Ottobre periodo di uva, oltre al gusto quali sono le proprietà di questo frutto antico quasi quanto l’uomo? Molte sono le sostanze benefiche, ma visto l’alto contenuto ai zuccheri, in considerazione di una popolazione sempre più sedentaria e in sovrappeso, qualche attenzione alle quantità forse è doverosa farla. I ritmi di oggi sono molto diversi rispetto a quelli che l’uomo conduceva all’inizio del secolo scorso, quando molte persone mangiavano addirittura pane e uva per non parlare di pane vino e zucchero, ma avevano a favore dei ritmi di vita scanditi da tante ore lavorative e inoltre erano costretti a fare anche 18 km al giorno per raggiungere il posto di lavoro e tornare a casa. Tale stile di vita non procurava danni anche a fronte di carichi glicemici importanti. Grazie alla sedentarietà e all’iperalimentazione oggi registriamo un incremento progressivo di varie patologie tra le quali ricordiamo quelle metaboliche e cardio-circolatorie. L’uva oltre ad essere ricca di zuccheri (fruttosio e glucosio), contiene vitamina C, K e altre del gruppo B, oltre a sali minerali quali potassio, ferro e rame. Sono presenti anche importanti sostanze bio-attive come; flavonoidi e flavonoli, e quindi il famoso resveratrolo (potentissimo antiossidante) di cui è ricca in particolare la buccia dell’uva nera.
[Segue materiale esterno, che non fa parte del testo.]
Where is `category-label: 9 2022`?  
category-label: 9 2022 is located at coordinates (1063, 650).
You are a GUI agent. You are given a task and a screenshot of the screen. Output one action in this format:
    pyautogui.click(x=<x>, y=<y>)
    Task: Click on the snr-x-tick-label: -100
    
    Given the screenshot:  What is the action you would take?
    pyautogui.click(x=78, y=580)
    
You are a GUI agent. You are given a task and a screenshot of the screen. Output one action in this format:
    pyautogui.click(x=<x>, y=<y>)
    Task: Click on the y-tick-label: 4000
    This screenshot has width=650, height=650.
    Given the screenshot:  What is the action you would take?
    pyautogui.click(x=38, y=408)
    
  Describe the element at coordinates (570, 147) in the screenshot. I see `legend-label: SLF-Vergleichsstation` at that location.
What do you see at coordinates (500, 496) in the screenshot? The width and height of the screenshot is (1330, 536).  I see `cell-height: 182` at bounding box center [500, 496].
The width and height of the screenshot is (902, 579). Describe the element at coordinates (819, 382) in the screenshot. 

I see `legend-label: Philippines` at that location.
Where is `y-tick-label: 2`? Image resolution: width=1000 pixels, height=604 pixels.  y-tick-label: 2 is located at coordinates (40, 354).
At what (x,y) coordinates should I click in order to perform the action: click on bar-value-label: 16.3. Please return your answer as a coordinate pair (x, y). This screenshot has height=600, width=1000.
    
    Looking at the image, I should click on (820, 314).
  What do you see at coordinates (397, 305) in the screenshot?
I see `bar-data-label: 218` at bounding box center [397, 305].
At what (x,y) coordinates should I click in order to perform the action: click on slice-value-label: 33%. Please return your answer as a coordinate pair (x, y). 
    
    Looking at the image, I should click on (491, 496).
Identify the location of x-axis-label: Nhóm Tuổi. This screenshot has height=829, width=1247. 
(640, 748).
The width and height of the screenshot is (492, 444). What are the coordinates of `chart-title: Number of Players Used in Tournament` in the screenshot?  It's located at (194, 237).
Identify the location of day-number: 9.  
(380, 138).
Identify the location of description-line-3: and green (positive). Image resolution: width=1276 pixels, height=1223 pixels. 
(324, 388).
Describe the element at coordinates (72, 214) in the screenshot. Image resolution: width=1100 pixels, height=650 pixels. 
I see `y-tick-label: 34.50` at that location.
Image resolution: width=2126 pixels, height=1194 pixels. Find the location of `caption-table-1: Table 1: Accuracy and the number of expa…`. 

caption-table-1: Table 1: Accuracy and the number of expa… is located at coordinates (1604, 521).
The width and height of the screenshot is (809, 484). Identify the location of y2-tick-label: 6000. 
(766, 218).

Sfatiamo comunque che mangiando uva, nelle porzioni adeguate (ZOO-150 gr) o bevendo “del vino rosso (nel limiti consentiti) possiamo assumere quantità di resveratrolo tali da alzare la nostra barriera antiossidante a livelli di efficacia. Alcuni autori parlerebbero di litri e litri di vino il che comprensibilmente è inaccettabile. A tali sostanze/micronutrienti si ascrivono benefici quali quelli antinfiammatori, di prevenzione delle malattie cardiovascolari e nell’arteriosclerosi.